** Task instructions **
Copy out, unchanged, the stretch of the listing below from the line containing "Where should I click to: Click" through the line containing "will [x=1193, y=152].", both of those lines included.

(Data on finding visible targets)
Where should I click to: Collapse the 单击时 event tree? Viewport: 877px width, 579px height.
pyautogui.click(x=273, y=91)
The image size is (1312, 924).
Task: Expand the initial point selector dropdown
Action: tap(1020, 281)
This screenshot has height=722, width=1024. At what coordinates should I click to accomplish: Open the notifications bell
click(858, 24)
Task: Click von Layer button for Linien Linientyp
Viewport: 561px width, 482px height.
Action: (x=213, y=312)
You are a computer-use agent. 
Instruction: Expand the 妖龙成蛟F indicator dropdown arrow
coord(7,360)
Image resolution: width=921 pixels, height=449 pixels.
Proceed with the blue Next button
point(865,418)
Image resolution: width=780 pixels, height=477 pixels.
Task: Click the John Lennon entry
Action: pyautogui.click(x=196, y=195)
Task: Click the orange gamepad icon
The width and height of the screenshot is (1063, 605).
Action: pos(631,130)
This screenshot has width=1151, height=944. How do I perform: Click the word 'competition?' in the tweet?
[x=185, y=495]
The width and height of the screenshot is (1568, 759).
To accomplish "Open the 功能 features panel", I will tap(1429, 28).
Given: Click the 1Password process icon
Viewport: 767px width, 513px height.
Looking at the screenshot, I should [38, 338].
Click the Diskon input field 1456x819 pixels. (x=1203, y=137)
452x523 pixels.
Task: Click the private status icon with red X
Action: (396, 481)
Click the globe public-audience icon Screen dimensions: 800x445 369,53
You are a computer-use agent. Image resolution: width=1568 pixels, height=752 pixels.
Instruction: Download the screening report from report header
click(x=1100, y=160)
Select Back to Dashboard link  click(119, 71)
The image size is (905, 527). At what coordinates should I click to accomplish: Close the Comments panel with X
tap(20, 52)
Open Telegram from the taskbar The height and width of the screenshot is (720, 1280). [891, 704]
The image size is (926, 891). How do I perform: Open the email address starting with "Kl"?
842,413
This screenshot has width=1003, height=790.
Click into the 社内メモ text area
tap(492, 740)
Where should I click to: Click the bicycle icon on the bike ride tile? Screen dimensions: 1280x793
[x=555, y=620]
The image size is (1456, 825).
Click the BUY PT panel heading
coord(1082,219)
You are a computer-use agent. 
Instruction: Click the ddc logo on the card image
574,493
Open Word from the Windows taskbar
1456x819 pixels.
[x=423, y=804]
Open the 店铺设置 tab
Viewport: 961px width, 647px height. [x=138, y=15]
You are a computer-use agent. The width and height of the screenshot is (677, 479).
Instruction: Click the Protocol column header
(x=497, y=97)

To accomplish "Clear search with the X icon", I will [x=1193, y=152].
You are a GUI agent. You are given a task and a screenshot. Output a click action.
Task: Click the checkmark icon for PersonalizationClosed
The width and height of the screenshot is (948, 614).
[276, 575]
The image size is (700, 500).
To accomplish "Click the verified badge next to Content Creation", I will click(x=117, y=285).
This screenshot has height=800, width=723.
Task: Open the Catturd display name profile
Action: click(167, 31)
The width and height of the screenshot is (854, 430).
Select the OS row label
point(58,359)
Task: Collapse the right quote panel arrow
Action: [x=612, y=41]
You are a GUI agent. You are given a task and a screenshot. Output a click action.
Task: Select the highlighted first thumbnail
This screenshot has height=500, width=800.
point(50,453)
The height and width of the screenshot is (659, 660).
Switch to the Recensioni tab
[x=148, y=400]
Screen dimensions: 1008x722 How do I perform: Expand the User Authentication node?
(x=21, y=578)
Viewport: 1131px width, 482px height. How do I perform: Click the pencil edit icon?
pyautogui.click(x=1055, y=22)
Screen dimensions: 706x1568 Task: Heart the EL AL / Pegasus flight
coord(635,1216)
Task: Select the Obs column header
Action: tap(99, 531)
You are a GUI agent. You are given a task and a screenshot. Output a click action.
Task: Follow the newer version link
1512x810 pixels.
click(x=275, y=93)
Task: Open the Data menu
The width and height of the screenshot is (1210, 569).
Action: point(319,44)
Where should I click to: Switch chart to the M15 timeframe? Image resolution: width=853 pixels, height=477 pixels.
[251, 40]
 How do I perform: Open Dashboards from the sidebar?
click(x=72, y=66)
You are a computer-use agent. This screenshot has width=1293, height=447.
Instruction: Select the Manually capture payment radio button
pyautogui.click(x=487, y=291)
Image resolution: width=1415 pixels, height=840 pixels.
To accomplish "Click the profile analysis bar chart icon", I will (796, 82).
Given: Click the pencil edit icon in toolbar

** Written answer **
Where should I click to: Click the bicycle icon on the bike ride tile? Screen dimensions: 1280x793
[x=555, y=620]
The image size is (1456, 825).
Click the BUY PT panel heading
coord(1082,219)
You are a computer-use agent. 
Instruction: Click the ddc logo on the card image
574,493
Open Word from the Windows taskbar
1456x819 pixels.
[x=423, y=804]
Open the 店铺设置 tab
Viewport: 961px width, 647px height. [x=138, y=15]
You are a computer-use agent. The width and height of the screenshot is (677, 479).
Instruction: Click the Protocol column header
(x=497, y=97)

To accomplish "Clear search with the X icon", I will [x=1193, y=152].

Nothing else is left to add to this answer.